• TEXT EXCERPT:
§
I was sitting on the porch with Mason last night, talking to our daughter on the phone. I didn’t have my glasses on. Our back porch is upstairs, and overlooks the valley to the east below, and Lookout Mountain in the distance.
Without my glasses, I can’t see very far. I did see some blurry flashing lights on the top of Lookout Mountain but I didn’t think much about it. We see all kinds of lights on that mountain after dark. A road runs along the top of the mountain, from north to south, and it’s a beautiful drive!
I got off the phone and Mason said, “Mom, do you see those flashing lights?”
I squinted, and said, “Yes.”
He said, “What are those orange lights underneath?”
I squinted again, and said, “I have no idea. I haven’t seen those before. Wanna go grab the binoculars?”
He came right back outside with them and, within a second, he said, “Mom! It’s a fire!”
He handed me the binoculars. We were both standing by this point. Sure enough, LOTS of fire!!
§
• WRITTEN INSTRUCTION 1:
Answer these questions about the porch story:
(a) What does the back porch overlook?
(b) What runs along the top of Lookout Mountain, and in which direction?
(c) What did Mason bring back outside?
The text and the recorded data have nothing to do with each other.

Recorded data
§
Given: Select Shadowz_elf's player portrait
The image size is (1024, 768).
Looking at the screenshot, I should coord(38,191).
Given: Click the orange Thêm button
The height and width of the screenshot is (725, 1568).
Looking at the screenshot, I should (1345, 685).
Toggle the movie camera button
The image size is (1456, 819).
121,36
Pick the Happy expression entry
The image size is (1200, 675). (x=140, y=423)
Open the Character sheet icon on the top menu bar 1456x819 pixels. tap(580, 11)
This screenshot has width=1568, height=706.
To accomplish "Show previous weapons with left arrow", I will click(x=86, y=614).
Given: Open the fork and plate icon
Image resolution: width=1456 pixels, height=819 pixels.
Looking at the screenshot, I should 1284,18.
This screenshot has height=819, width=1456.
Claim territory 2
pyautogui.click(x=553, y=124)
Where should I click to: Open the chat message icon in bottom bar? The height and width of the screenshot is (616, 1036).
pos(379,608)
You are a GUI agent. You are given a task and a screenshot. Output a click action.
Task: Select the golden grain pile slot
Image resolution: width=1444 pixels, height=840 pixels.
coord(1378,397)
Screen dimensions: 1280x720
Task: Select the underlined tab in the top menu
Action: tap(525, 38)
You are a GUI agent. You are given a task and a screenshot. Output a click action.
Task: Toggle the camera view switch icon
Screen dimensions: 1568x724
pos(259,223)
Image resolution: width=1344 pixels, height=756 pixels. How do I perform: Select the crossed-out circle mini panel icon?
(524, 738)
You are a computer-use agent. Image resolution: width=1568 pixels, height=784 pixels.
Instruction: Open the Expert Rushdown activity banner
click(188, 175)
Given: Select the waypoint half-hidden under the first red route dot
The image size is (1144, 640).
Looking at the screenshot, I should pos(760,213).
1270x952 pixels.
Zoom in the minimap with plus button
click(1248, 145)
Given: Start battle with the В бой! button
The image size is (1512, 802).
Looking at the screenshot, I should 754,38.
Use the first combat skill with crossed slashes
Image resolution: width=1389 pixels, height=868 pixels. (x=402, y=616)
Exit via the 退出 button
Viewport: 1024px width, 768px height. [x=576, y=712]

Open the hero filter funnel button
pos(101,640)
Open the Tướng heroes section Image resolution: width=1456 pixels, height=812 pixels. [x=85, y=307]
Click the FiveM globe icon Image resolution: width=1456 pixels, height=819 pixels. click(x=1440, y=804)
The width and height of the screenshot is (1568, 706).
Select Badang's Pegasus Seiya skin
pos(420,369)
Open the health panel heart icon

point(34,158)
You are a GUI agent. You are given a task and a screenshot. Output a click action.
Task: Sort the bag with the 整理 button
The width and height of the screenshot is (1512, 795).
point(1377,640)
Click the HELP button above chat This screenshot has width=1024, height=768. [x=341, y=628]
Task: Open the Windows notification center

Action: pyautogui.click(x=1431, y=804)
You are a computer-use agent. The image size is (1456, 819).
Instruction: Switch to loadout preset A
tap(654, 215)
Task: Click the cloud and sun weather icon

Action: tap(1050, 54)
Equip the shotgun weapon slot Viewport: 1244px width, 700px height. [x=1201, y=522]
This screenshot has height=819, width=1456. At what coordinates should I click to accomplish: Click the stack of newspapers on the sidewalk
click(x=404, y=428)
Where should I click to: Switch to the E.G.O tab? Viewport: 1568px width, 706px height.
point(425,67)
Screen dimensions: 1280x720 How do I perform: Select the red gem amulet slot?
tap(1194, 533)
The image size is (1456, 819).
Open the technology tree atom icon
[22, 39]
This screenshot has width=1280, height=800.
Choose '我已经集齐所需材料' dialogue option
§
• WRITTEN INSTRUCTION 2:
Can you put the recorded data from the line with "Use the first" up to and including the line with "pos(101,640)" into a Markdown table with the columns Row and Line, numbering each row and leaving out blank lines?

• EXERCISE ANSWER 1:
(a) The valley to the east below, and Lookout Mountain in the distance.
(b) A road, running from north to south.
(c) The binoculars.

• EXERCISE ANSWER 2:
| Row | Line |
|---|---|
| 1 | Use the first combat skill with crossed slashes |
| 2 | Image resolution: width=1389 pixels, height=868 pixels. (x=402, y=616) |
| 3 | Exit via the 退出 button |
| 4 | Viewport: 1024px width, 768px height. [x=576, y=712] |
| 5 | Open the hero filter funnel button |
| 6 | pos(101,640) |